Environ cinq mètres devant toi, près de la porte.

Il risqua un coup d’œil dans le couloir. Le groupe de six hommes discutait toujours devant la salle. Un conseil s’était tenu quelques minutes plus tôt et ils avaient laissé partir les autres ministres pour se retrouver. L’espion se remit à l’abri derrière le mur avant d’ajouter mentalement :

C’est toujours très perturbant de te voir disparaître. Je ne peux même pas te détecter.

En même temps si je n’effaçais pas ma présence ces messieurs se méfieraient davantage. Et être autorisé à m’occulter et me dématérialiser est très pratique.

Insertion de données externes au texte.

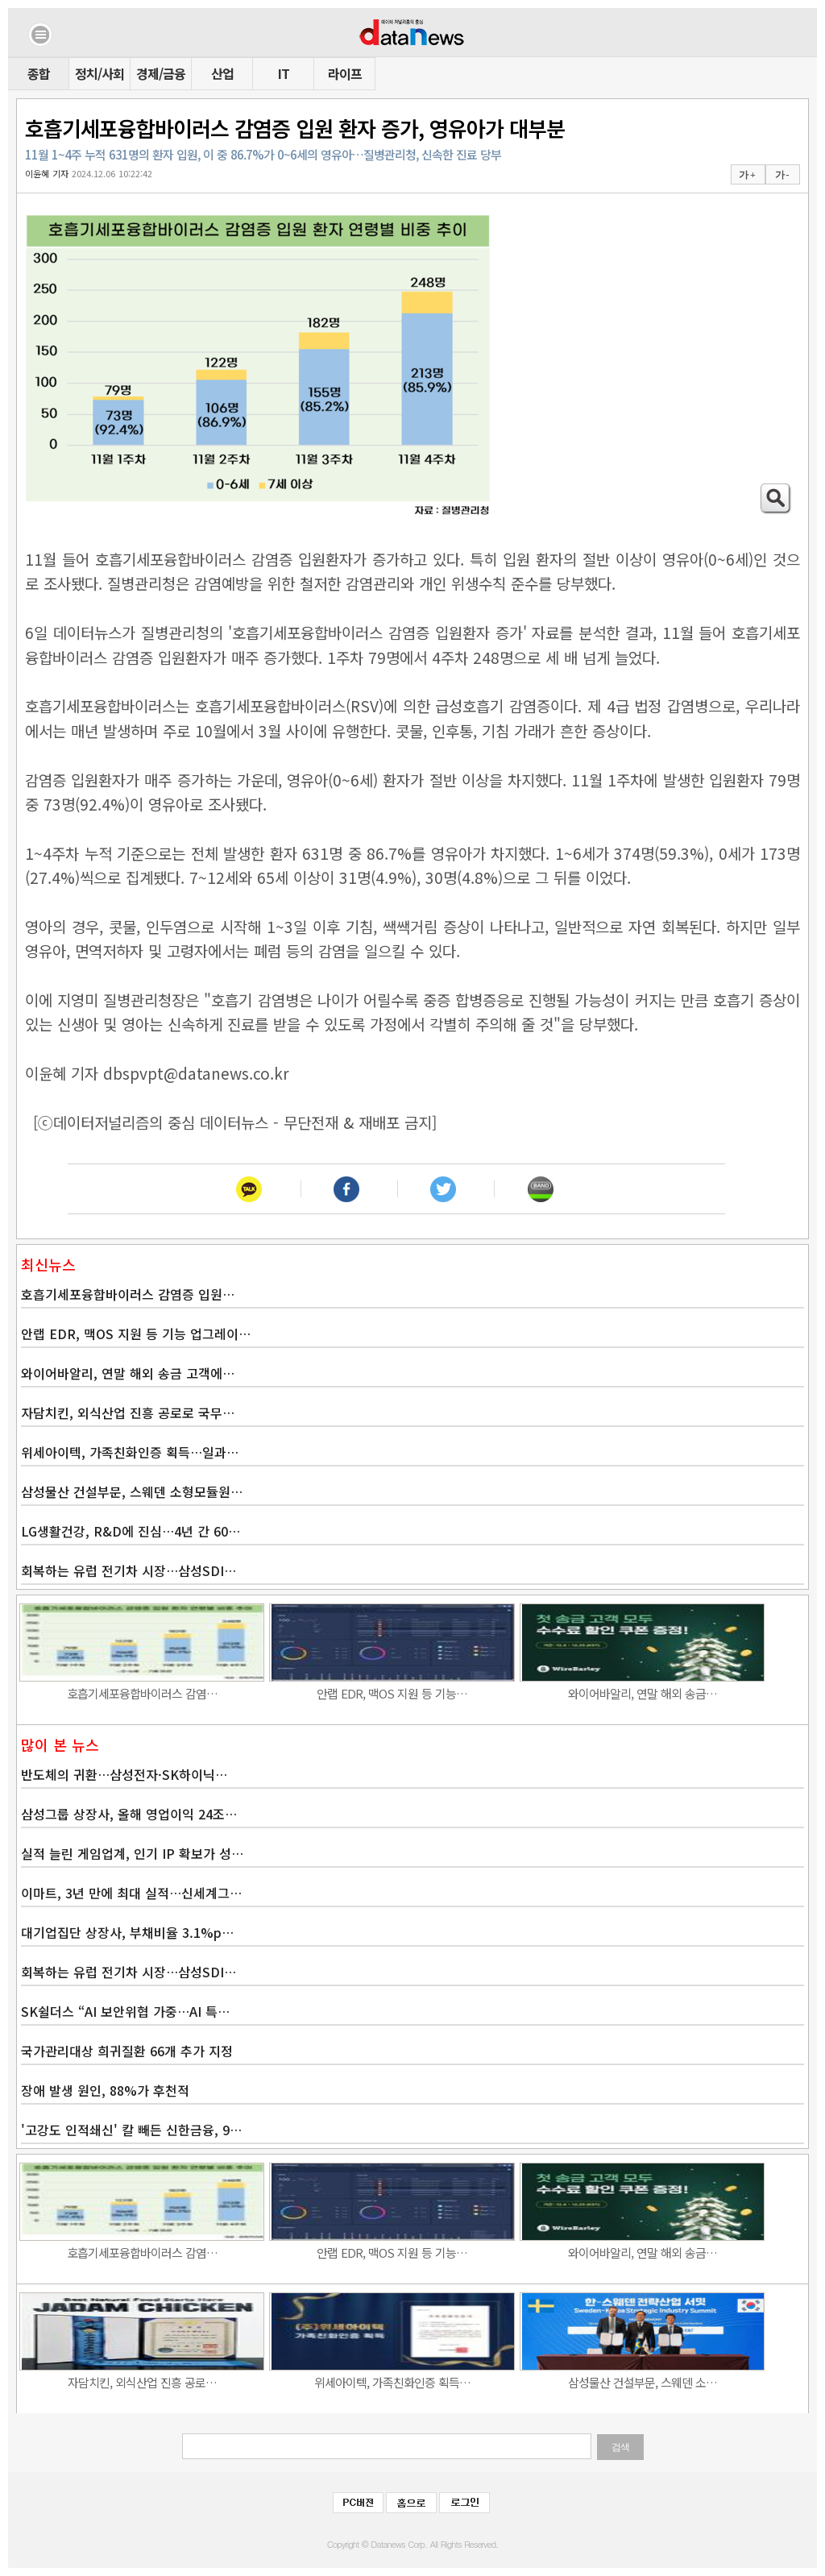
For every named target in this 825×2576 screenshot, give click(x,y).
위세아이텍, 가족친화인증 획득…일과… (129, 1452)
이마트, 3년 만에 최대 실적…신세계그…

Son frère d’armes esquissa un sourire.

Tu aurais pu devenir un assassin de talent, Desya.

Je préfère te laisser cette partie, Pavel ; l’espionnage me suffit amplement. Ah, ils s’en vont, mais pas dans ta direction, ne t’en fais pas. Je reste avec eux au cas où ils diraient quelque chose d’intéressant.

Parfait, je vous suis.

Tu auras besoin d’aide pour isoler ta cible ?

Non, ça ira, j’attendrai une occasion propice. Et je ne voudrais pas que tu manques des informations.

Comme tu veux. Bonne chance pour ton assassinat.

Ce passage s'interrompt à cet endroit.